### Work instruction
Please tally how many lines in the entries below include the word "computer", giving only the number.

◆ ◆ ◆

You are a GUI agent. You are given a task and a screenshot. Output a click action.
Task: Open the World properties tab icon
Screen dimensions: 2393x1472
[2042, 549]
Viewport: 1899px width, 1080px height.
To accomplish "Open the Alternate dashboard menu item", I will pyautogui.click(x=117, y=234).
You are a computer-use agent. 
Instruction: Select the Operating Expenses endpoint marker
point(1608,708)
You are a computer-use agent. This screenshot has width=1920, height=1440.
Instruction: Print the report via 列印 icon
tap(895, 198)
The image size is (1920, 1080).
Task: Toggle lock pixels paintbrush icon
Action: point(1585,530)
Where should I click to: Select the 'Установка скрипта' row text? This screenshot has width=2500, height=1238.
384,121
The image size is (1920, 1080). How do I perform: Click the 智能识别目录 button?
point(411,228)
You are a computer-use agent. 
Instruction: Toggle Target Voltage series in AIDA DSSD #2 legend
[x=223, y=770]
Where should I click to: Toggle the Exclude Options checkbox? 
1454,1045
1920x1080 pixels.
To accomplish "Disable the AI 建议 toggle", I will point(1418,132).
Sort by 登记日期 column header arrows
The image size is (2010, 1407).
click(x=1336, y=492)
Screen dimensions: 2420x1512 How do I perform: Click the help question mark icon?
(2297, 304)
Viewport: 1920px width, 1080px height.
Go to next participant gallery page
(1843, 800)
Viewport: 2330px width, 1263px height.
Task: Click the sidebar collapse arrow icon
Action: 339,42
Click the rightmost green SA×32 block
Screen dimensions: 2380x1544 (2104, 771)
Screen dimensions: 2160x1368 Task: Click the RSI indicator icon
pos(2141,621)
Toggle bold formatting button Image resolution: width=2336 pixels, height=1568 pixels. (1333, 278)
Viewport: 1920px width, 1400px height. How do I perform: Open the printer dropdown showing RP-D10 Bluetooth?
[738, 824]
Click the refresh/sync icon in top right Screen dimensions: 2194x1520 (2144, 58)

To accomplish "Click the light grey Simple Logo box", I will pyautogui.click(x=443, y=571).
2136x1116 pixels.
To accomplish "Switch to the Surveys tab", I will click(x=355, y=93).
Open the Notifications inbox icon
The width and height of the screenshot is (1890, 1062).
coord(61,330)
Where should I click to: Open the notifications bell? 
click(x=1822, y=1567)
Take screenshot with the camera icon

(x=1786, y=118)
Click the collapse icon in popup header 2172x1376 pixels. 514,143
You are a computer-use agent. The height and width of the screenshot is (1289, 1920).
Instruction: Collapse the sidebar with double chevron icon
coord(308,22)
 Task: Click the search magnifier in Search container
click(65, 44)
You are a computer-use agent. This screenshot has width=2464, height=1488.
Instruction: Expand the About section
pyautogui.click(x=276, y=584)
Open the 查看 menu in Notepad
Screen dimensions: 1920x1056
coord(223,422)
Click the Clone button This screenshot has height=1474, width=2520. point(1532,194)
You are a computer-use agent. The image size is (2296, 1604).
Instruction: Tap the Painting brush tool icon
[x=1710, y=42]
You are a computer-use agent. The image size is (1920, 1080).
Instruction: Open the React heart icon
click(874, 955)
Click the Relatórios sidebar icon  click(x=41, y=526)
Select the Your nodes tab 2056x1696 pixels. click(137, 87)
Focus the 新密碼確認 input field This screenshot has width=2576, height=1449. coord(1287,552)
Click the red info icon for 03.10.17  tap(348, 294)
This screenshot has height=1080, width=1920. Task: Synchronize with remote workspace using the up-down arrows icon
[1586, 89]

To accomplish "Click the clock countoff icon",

◆ ◆ ◆

### The completed task
7